If ever a movie came equipped with a built-in "thumbs up," it's The Hitchhiker's Guide to the Galaxy. It only takes about five minutes of screen time before our average joe hero, Arthur Dent (Martin Freeman), gets whisked away with from his disappointing life by an interstellar hitchhiker (Mos Def) and launched into close encounters of the ridiculous kind.

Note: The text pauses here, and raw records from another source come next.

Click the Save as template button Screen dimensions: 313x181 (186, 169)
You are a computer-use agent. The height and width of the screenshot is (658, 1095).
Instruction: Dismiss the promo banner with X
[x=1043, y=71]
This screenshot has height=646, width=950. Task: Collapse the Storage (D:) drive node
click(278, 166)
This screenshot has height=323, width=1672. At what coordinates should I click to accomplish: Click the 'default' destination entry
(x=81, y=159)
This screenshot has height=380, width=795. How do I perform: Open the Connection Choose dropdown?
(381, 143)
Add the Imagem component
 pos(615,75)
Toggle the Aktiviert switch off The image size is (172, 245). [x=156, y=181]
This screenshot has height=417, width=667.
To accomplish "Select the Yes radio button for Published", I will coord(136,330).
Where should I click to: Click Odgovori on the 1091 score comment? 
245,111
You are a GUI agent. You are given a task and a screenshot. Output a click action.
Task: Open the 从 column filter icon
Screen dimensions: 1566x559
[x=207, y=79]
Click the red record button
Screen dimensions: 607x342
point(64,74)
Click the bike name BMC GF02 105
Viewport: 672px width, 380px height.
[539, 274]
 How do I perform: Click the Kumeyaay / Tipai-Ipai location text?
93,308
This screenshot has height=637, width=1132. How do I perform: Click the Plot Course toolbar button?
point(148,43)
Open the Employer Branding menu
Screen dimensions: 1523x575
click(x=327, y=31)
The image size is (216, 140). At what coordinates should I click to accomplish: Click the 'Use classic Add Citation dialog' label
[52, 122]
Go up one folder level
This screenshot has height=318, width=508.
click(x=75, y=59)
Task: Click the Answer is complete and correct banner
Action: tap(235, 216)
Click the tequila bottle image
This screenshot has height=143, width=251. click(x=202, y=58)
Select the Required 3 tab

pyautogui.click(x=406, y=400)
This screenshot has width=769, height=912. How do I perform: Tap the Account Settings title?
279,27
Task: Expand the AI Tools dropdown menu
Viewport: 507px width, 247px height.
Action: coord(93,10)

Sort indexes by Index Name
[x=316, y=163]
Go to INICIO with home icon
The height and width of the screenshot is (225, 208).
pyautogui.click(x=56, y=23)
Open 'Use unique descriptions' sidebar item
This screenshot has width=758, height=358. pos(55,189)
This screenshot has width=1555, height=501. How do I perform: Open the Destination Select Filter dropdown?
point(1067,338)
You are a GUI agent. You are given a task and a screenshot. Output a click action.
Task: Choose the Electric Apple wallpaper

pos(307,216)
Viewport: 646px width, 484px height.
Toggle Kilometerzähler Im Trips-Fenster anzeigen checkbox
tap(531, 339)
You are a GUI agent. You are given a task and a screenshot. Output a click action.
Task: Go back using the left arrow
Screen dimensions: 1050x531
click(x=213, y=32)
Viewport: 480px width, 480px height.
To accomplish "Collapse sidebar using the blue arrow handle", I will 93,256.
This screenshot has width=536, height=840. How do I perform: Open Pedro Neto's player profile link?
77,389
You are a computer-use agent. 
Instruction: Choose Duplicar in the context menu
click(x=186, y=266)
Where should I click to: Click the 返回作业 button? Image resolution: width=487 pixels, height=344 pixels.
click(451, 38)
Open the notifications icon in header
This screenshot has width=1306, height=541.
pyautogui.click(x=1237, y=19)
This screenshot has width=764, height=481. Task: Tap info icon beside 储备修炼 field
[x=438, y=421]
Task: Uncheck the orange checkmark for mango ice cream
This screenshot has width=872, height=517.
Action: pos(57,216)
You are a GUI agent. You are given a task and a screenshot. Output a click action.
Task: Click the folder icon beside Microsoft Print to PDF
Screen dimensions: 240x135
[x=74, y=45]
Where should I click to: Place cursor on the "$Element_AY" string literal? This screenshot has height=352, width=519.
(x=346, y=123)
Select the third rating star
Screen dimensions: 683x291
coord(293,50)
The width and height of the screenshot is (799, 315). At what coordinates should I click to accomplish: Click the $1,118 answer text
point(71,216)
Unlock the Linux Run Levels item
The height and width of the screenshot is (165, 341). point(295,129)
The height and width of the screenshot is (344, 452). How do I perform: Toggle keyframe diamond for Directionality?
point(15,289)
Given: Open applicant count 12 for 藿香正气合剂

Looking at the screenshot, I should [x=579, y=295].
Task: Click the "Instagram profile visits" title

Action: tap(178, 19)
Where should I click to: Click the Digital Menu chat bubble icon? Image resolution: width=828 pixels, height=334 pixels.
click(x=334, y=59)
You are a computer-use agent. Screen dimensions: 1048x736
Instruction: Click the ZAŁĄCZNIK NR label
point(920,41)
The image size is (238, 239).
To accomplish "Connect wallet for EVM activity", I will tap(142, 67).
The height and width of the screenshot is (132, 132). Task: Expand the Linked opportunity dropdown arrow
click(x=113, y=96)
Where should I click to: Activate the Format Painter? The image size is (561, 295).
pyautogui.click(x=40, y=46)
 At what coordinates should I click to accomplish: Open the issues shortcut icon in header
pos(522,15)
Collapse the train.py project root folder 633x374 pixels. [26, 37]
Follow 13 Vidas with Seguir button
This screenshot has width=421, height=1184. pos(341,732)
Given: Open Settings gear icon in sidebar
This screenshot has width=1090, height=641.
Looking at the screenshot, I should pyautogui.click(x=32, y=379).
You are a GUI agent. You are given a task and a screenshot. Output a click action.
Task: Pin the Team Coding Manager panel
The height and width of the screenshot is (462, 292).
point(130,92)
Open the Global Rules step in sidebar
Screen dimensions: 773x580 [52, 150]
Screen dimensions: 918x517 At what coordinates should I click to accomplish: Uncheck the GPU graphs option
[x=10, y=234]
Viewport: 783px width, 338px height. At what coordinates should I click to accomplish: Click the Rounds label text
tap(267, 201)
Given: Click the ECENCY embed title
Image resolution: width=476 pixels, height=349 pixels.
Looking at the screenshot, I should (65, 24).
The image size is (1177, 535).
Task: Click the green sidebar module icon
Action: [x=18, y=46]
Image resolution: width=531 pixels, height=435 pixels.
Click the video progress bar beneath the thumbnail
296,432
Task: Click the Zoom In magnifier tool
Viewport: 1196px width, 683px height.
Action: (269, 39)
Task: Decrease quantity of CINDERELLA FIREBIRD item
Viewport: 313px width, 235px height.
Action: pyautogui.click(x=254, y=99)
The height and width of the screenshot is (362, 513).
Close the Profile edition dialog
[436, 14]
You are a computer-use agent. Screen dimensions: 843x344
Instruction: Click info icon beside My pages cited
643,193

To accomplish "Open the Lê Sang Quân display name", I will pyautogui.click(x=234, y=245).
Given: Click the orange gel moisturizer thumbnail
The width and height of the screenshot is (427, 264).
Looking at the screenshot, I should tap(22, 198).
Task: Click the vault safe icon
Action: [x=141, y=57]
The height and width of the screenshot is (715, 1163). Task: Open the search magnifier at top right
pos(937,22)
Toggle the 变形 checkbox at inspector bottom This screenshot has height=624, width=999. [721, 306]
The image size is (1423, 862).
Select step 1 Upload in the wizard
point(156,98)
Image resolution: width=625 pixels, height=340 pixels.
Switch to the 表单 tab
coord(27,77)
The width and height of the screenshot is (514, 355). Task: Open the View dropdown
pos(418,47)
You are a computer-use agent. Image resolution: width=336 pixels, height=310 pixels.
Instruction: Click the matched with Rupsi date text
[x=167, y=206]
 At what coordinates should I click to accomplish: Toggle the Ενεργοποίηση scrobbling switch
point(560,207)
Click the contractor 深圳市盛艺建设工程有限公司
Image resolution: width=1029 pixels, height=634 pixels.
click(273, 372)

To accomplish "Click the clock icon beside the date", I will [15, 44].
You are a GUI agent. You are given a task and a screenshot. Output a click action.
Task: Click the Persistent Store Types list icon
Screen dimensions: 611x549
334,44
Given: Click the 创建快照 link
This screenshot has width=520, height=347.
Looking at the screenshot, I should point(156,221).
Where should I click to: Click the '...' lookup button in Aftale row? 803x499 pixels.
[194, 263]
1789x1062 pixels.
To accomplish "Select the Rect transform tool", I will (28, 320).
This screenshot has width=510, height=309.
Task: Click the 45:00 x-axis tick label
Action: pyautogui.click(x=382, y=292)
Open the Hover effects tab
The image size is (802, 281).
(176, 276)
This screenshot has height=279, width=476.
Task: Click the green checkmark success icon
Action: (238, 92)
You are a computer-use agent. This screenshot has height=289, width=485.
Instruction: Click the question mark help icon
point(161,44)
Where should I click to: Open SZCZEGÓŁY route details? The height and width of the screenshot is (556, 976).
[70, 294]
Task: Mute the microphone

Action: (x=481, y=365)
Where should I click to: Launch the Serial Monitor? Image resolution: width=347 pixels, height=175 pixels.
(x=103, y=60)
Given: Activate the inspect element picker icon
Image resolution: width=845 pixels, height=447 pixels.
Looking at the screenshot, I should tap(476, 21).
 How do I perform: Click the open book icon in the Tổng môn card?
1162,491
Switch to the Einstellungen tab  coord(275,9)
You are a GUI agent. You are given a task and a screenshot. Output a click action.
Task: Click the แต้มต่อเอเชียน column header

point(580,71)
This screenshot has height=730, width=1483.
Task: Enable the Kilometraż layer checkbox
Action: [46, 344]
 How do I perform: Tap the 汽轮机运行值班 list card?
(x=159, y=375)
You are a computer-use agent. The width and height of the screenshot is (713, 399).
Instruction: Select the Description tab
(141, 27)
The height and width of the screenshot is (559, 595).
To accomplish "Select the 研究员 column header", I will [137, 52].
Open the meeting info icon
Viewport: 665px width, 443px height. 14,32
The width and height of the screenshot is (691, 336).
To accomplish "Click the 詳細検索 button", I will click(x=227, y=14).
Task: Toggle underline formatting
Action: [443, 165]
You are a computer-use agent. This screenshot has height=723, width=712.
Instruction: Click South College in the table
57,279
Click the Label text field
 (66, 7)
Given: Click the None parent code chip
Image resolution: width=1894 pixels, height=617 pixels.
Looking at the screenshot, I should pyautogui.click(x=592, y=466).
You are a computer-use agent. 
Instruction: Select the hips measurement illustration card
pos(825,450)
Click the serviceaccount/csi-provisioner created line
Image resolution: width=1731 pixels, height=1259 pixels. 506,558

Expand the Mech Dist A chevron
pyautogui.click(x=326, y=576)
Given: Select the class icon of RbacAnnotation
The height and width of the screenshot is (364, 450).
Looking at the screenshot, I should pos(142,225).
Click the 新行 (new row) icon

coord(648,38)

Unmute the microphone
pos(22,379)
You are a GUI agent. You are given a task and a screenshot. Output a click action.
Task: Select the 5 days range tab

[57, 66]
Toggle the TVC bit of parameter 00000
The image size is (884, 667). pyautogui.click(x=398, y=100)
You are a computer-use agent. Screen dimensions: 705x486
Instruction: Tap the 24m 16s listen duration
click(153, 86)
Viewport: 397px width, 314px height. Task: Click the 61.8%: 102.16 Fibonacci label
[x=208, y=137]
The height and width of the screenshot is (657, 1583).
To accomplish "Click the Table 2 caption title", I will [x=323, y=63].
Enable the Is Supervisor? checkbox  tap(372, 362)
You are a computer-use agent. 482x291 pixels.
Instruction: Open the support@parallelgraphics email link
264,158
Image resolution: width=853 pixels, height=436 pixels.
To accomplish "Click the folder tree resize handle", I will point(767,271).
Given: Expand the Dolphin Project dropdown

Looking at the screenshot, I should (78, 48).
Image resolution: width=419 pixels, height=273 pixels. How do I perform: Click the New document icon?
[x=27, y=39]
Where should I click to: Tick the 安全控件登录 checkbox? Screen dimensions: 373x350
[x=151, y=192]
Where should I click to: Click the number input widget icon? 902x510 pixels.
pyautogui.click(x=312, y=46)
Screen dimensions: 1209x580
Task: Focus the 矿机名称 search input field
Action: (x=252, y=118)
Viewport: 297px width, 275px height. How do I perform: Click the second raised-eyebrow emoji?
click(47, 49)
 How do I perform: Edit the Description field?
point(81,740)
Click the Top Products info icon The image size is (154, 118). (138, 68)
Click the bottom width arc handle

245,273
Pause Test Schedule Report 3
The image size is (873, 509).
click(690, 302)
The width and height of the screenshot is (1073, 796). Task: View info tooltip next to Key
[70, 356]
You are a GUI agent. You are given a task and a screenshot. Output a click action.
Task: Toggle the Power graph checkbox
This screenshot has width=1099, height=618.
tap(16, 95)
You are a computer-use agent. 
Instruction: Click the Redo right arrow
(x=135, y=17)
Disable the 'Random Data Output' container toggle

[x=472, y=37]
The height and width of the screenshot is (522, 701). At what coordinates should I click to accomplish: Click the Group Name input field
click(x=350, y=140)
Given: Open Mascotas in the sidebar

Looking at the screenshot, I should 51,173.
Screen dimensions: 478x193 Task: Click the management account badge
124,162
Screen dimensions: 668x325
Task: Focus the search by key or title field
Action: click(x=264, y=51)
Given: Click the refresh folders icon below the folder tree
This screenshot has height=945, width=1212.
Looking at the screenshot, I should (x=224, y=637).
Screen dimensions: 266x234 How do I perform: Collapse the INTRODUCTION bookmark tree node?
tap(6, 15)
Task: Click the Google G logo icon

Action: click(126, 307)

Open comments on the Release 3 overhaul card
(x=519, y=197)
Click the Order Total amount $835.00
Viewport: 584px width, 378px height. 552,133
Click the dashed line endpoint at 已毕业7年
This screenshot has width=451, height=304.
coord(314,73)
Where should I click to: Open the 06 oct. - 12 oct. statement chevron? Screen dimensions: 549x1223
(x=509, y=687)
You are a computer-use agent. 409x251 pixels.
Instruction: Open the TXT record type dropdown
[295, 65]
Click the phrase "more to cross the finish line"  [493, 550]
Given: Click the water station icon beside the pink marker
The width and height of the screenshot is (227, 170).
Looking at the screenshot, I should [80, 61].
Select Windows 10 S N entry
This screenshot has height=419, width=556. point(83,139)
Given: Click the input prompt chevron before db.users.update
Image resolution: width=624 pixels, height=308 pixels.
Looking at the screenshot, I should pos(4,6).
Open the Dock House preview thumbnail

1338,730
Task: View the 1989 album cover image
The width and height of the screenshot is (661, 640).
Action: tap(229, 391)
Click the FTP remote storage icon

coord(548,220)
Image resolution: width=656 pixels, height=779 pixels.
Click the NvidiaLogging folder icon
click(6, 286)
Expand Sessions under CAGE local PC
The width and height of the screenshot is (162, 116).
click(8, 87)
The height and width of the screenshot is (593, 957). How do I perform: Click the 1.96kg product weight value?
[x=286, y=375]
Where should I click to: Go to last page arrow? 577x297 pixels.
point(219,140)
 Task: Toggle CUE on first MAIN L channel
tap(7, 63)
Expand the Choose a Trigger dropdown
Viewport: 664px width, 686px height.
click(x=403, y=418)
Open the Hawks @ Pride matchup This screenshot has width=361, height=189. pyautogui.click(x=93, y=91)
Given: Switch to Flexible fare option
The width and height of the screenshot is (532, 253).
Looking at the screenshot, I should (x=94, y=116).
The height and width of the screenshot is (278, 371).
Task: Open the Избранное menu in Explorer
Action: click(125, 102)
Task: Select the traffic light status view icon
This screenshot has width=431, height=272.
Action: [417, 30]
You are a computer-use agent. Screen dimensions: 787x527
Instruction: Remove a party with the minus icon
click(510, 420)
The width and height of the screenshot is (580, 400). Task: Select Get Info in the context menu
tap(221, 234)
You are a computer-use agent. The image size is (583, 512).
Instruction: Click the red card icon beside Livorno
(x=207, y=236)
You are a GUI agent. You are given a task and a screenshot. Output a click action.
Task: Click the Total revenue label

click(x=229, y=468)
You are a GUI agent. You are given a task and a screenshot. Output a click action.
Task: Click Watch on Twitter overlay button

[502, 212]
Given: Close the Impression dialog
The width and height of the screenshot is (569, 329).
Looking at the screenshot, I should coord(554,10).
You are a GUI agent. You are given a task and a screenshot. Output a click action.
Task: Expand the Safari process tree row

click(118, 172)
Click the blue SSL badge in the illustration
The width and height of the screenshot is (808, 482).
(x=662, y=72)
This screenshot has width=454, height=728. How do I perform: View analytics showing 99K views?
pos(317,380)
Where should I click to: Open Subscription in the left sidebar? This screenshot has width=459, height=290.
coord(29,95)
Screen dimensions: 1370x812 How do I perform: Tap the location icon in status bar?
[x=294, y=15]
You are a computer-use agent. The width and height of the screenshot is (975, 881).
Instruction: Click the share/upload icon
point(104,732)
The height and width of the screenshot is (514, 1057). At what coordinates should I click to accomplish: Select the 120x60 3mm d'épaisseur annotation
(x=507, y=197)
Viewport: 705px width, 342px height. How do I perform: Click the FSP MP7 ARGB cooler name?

Director Garth Jennings' kaleidoscopic film is jam-packed with special effects, both of the cutting-edge digital variety and of the old-fashioned Jim Henson Creature Shop variety (wait until you meet the brilliantly grotesque bureaucrats called the Vogons), resulting in a sensational visual experience that is also populated with the liveliest, most comical sci-fi misfits since Galaxy Quest. There are laughs aplenty, many of them provoked by Stephen Fry, who plays the voice of the infamously handy pocket guide to space travel, and the smirking spontaneity of Sam Rockwell as the fashion-challenged President of the Galaxy.

But unlike Galaxy Quest, which became an audience favorite on the strength of its story as much as its stars and effects, Hitchhiker's feels more like a long, disjointed string of skits linked by awkward transitions. Things move so erratically and quickly that there's little chance to appreciate performances, identify themes, or care about the rather arbitrary plot.

But don't panic: As entertainment, the movie is "mostly harmless." It's never ponderous, and it never arrives at a "moral to the story." Occasional flashes of comic brilliance and high-spirited frivolity give us something of a sugar-rush. Ultimately, however, the emptiness at the film's core makes it a rather hollow moviegoing experience.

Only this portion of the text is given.